Interfacial propulsion by directional adhesion
Authors: Manu Prakash, John W. M. Bush
Link: https://www.sciencedirect.com/science/article/abs/pii/S0020746210001836?via%3Dihub
DOI: https://doi.org/10.1016/j.ijnonlinmec.2010.12.003
Abstract: The rough integument of water-walking arthropods is well-known to be responsible for their water-repellency [1], [2], [3], [4]; however, water-repellent surfaces generally experience reduced traction at an air–water interface [5], [6], [7], [8]. A conundrum then arises as to how such creatures generate significant propulsive forces while retaining their water-repellency. We here demonstrate through a series of experiments that they do so by virtue of the detailed form of their integument; specifically, their tilted, flexible hairs interact with the free surface to generate directionally anisotropic adhesive forces that facilitate locomotion.

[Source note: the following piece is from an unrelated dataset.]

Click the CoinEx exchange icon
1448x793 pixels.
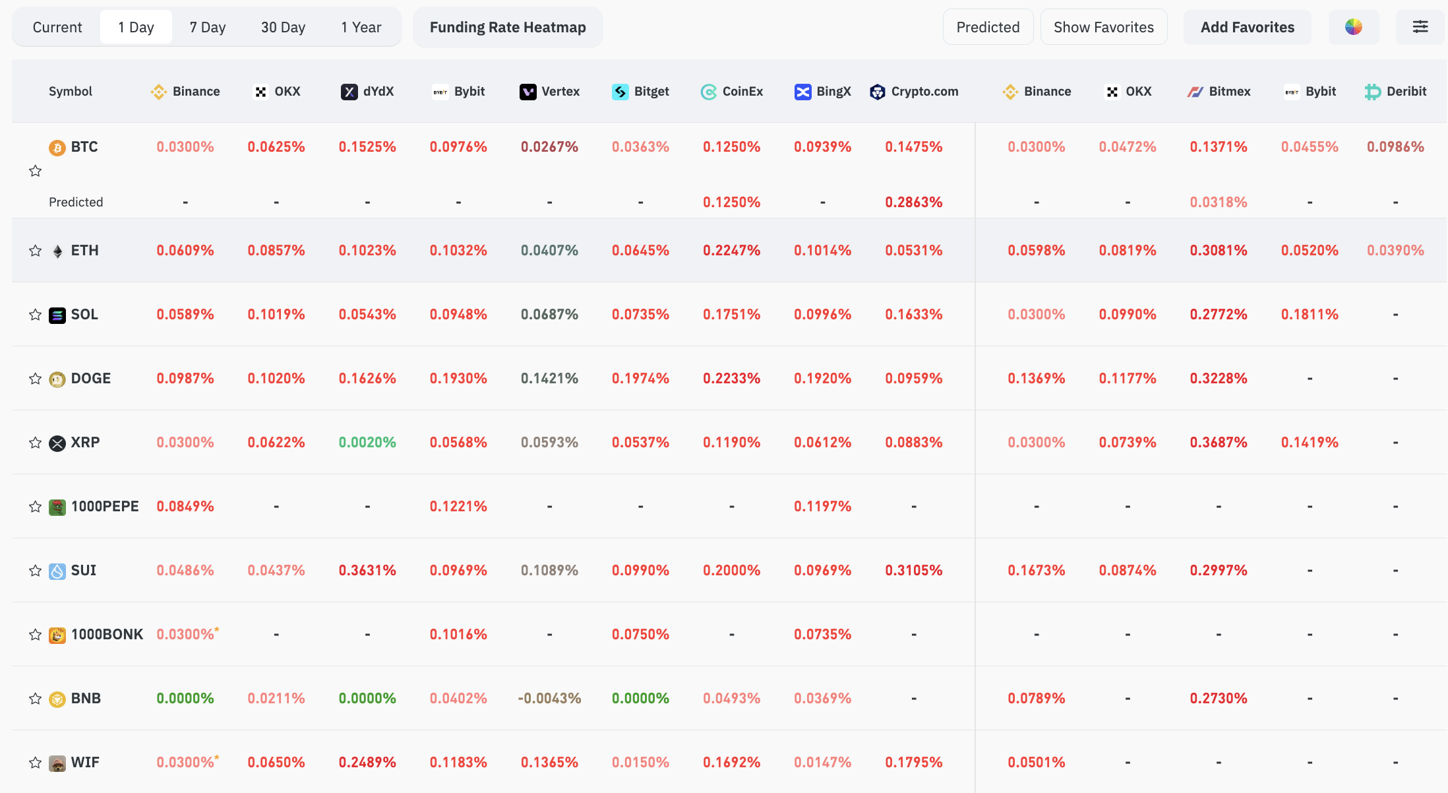click(708, 92)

We thus provide new rationale for the fundamental topological difference in the roughness on plants and water-walking arthropods, and suggest new directions for the design and fabrication of unidirectional superhydrophobic surfaces.
Additional Information:
So you are sitting on a pond, watching tiny rain drops hit the surface and ripple along. It's all peace and quiet on the surface of a pond. But suddenly comes a "water strider" a cheetah of the surface tension world zipping along the water like nobody's business (~0.5 m/sec). But wait, didn't all the scanning electron microscopy images show that the legs of a water strider (and almost all the 1800 other species) are superhydrophobic. So if you don't touch the fluid interface, how do you generate such high traction forces. I built a fluid-interface force spectroscopy setup to measure direct propulsion forces generated by individual superhydrophobic surface - and "aha" to our surprise, water strider legs exhibit unidirectional anisotropy. What that means is the surface has a preferential direction in which a fluid contact line would happily move along one direction on a surface but have a high resistance when moving along another. This work has now inspired a large number of "unidirectional superhydrophobic surfaces" with commercial applications. But wait, water striders thought of this idea millions of years ago.